### Passage shown
Time Series

Time-series data is data which is organized along a time dimension and which typically grows via recent data being inserted in near real-time. Tembo’s Time Series stack makes the creation, operation, and maintenance of databases for storing time-series data simple. The stack is tuned for time-series workloads and helps users with the organization and use of time-series data.

Extensions

  • pg_timeseries - provides an easy-to-use API to help create time-series pipelines using best practices
  • pg_partman - simplifies and automates partitioning of large database tables

Preparing your database

You’ll need a PostgreSQL instance running timeseries 0.1.2 or later. An easy way to have one set up for you is to deploy one from Tembo Cloud here. The free tier will perform well enough for the data set we’ll be using.

Once that’s up and running, you’ll need a client machine with psql (to connect to your database) and the Divvy dataset, which will total about 50MiB of CSV after decompression.

Note: If you’d like a larger data set, the above set is a downsampled version of this file, which covers the same time range but has 75 times as many trips.

Getting psql

If you need help installing psql, finding instructions for you platform should be relatively straightforward:

  • Mac — Homebrew’s libpq package includes psql
  • Ubuntu/Debian — the postgresql-client apt package provides psql
  • Windows — EDB’s installers can help

Create the time-series table

Since we’re starting from scratch, begin by making an empty table. We’ll load the data into this shortly using a \copy command, after which point our application could continue to INSERT new trips in an ongoing fashion.

The timeseries extension requires three things of your table. It must:

  • Use PostgreSQL’s PARTITION BY RANGE syntax to declare itself as partitioned
  • Specify a column with a time type as the partition key (date, timestamp, timestamptz)
  • Restrict the partition column to reject NULL values (i.e. include NOT NULL)

The data set we’re using will fit naturally into the following schema:

CREATE TABLE IF NOT EXISTS
  divvy_trips (
    ride_id text NOT NULL,
    rideable_type text NULL,
    started_at timestamp NOT NULL,
    ended_at timestamp NOT NULL,
    start_station_name text,
    start_station_id text,
    end_station_name text,
    end_station_id text,
    start_lat float,
    start_lng float,
    end_lat float,
    end_lng float,
    member_casual text
  ) PARTITION BY RANGE (started_at);

After creating the table, enhancing it with time-series capabilities can be done with a call to enable_ts_table. The only required argument is the table name, but optional parameters are also available:

  • partition_duration — the size or “width” of each partition, expressed as an INTERVAL. Defaults to one week
  • partition_lead_time — how far into the future to “premake” new partitions, expressed as an INTERVAL. Defaults to one month
  • initial_table_start — atimestamptz used to determine the start of the table’s first partition. Omit this except when backfilling data into a new table

We’re doing a backfill, and aur data set goes back almost to 2019, so 2020-01-01T00:00:00Z will work as initial_table_start.

### Records shown

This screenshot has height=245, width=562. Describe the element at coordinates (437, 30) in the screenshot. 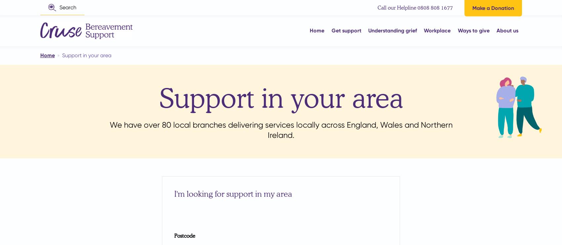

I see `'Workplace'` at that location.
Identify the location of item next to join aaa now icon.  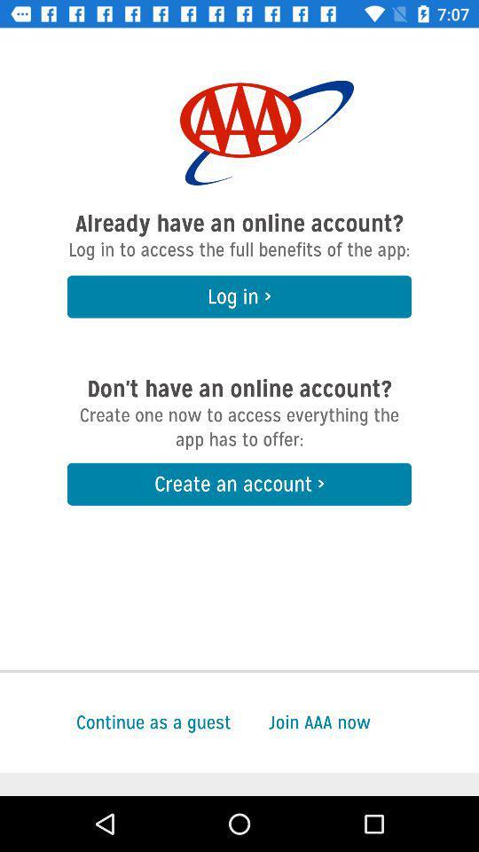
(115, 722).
...
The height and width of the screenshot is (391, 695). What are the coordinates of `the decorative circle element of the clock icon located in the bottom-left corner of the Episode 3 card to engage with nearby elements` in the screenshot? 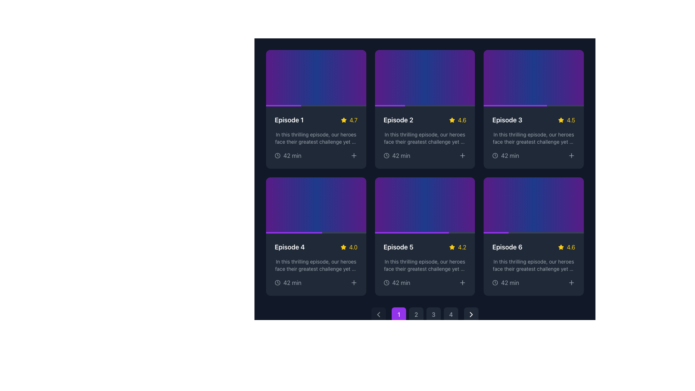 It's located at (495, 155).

### Tasks for this exercise
1. According to the time series page, what is the default value of partition_duration?
2. Please rewrite the records from the line with "This screenshot has" up to and including the line with "(115, 722).", replacing "screenshot" with "image" and keeping everything else the same. Leave the pictures out of your answer.

### Worked answers
1. One week.

2.
This image has height=245, width=562. Describe the element at coordinates (437, 30) in the image. 

I see `'Workplace'` at that location.
Identify the location of item next to join aaa now icon.  
(115, 722).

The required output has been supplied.